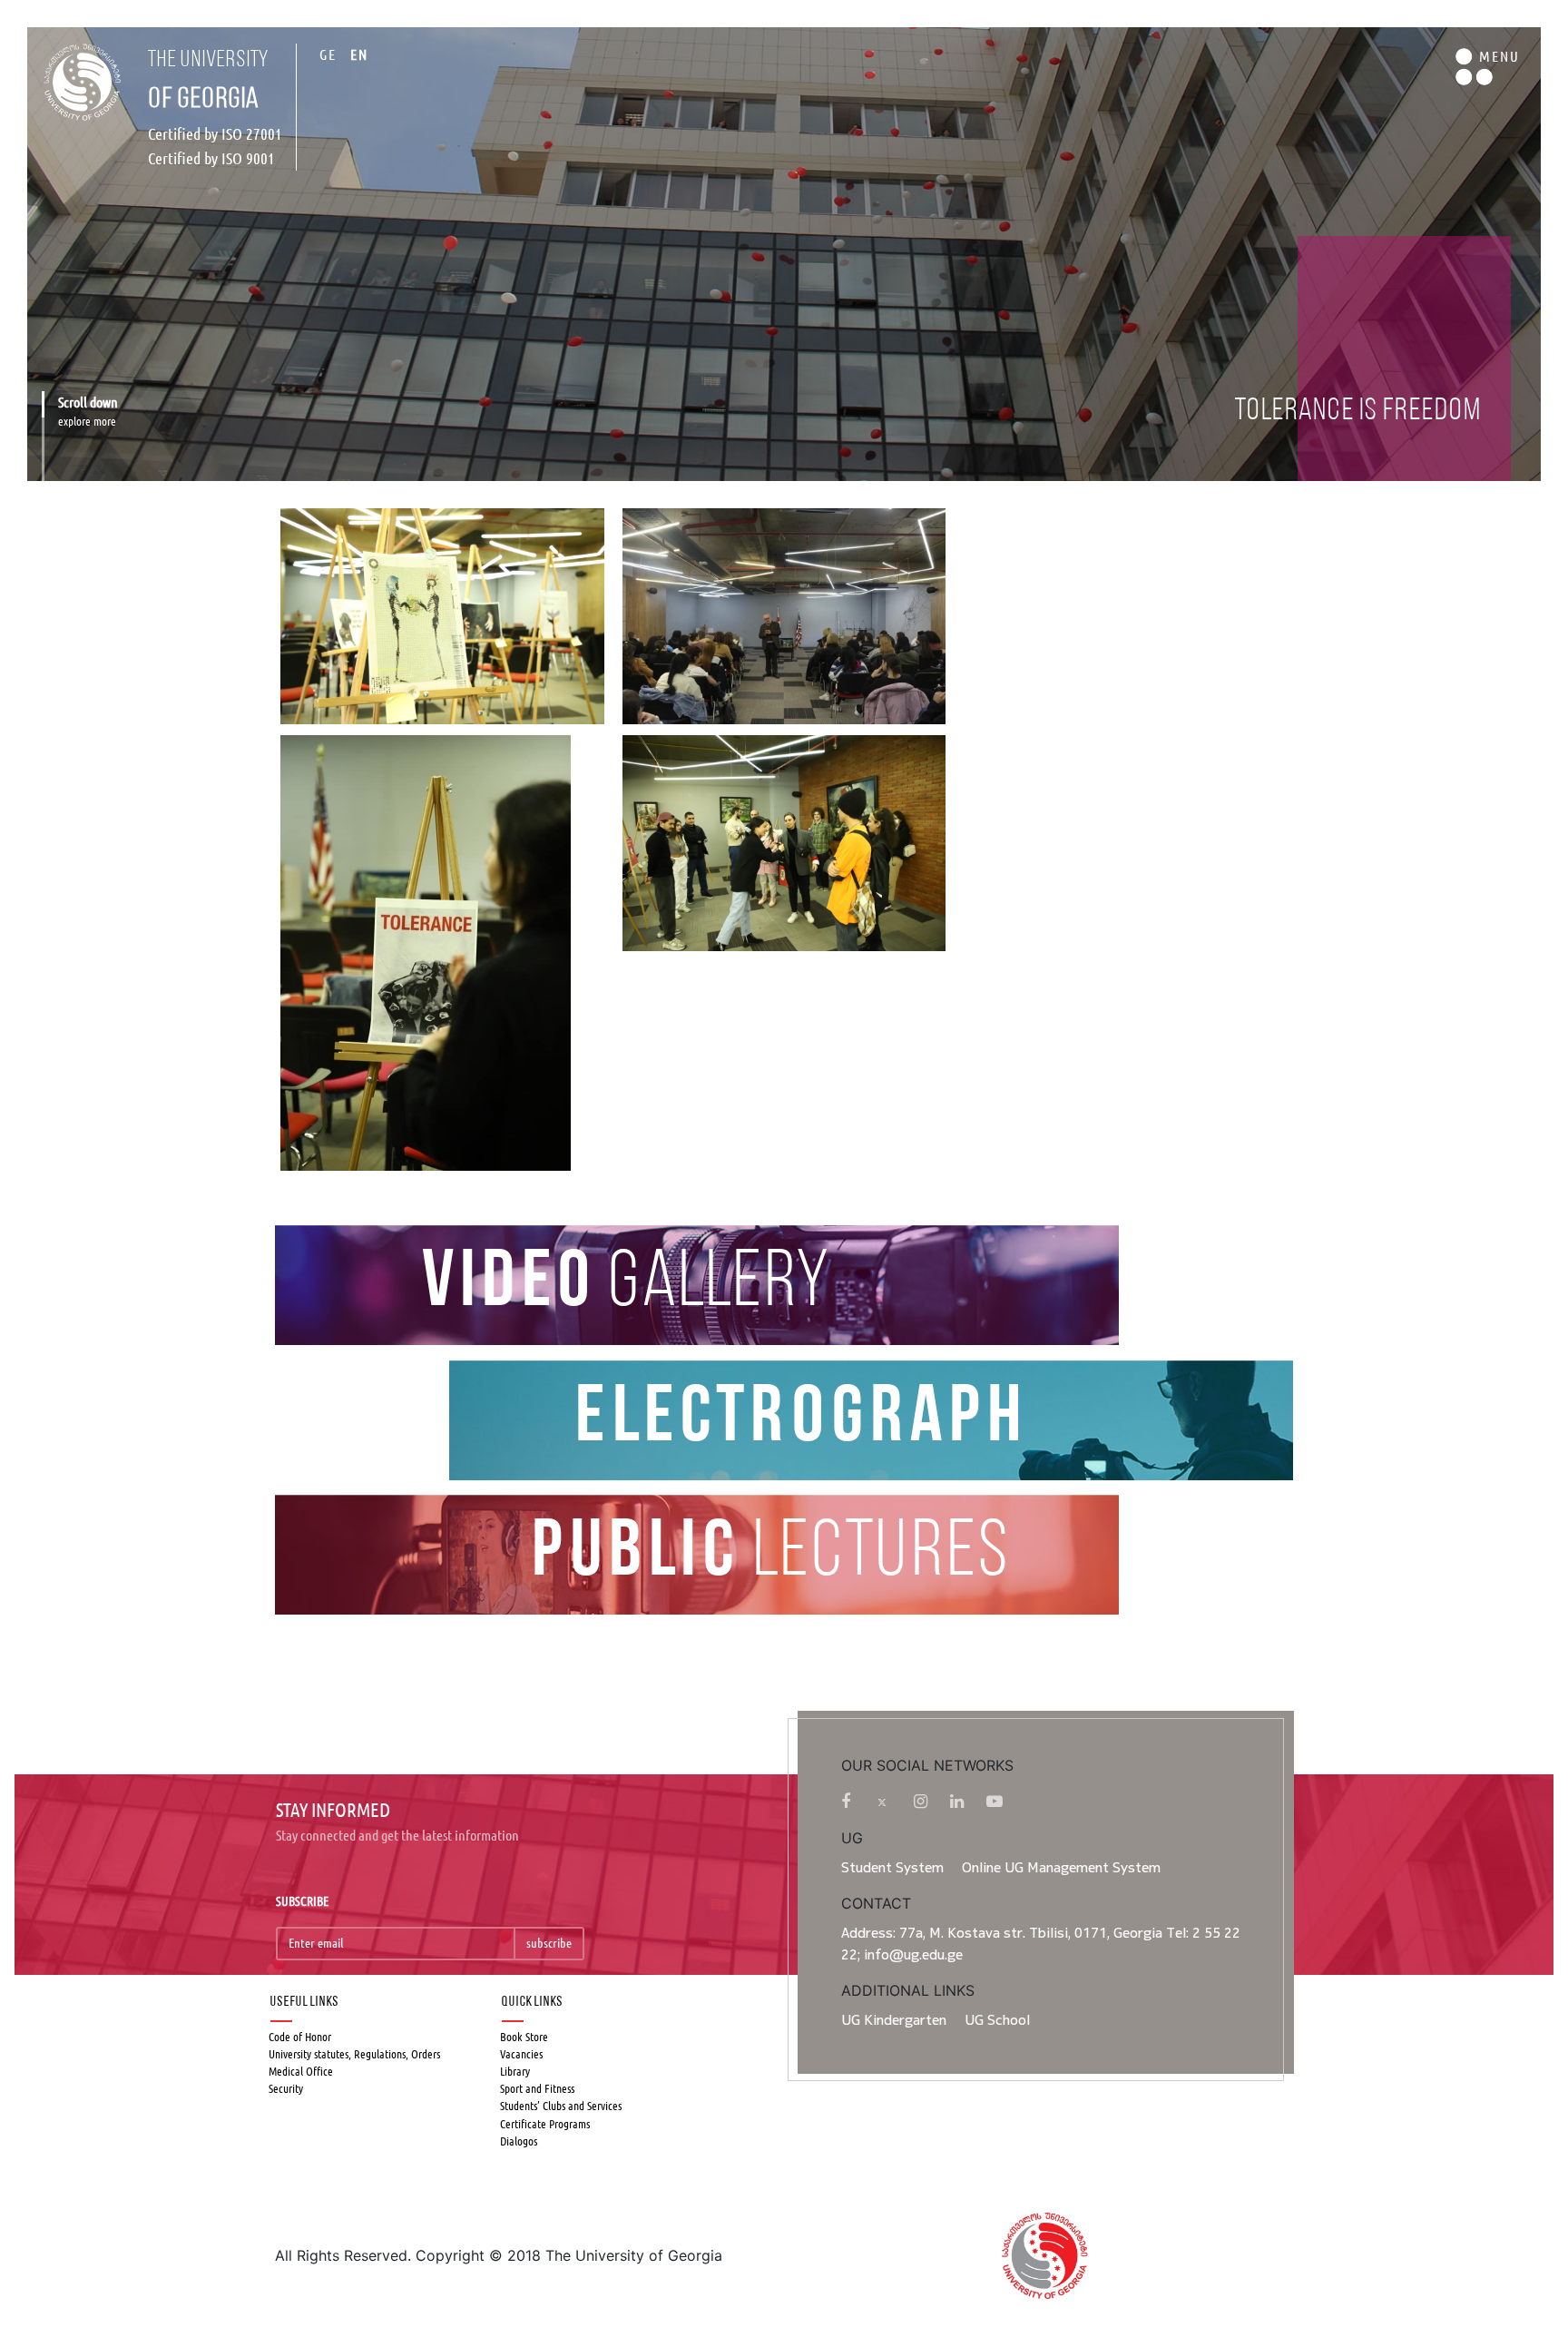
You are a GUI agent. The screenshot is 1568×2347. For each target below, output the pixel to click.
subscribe (549, 1943)
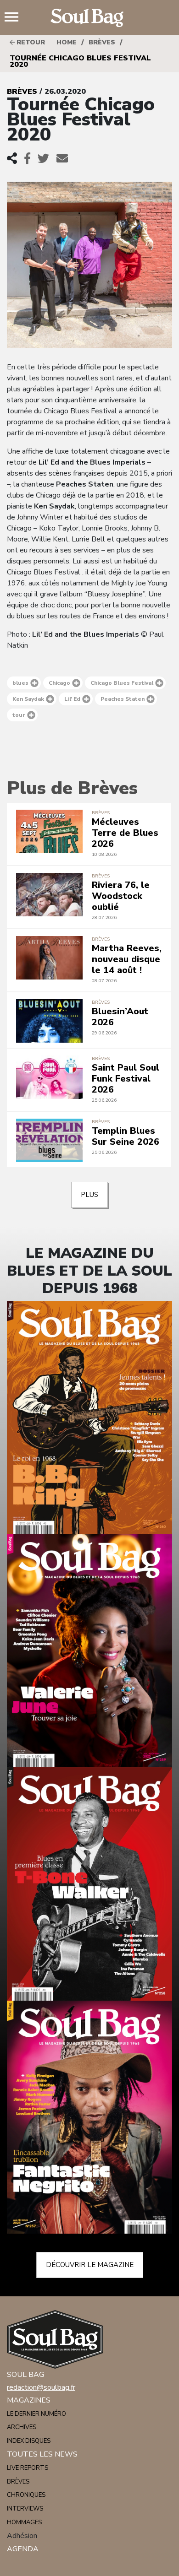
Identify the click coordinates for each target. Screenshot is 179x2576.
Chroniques (26, 2495)
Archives (21, 2427)
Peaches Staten (123, 699)
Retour (30, 42)
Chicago (59, 683)
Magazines (28, 2400)
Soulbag (89, 18)
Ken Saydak (28, 699)
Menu (15, 18)
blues (20, 683)
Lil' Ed (72, 699)
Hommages (24, 2522)
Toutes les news (42, 2454)
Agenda (23, 2549)
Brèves (102, 42)
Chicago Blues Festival (121, 683)
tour (18, 715)
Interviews (25, 2509)
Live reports (27, 2468)
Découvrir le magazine (90, 2264)
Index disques (28, 2441)
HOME (66, 42)
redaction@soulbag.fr (41, 2387)
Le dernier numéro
★ ★ ★ ★ ★
Problem statement -> A single number is the answer: how many lines of the entries above contain "click"?

Exercise output -> 2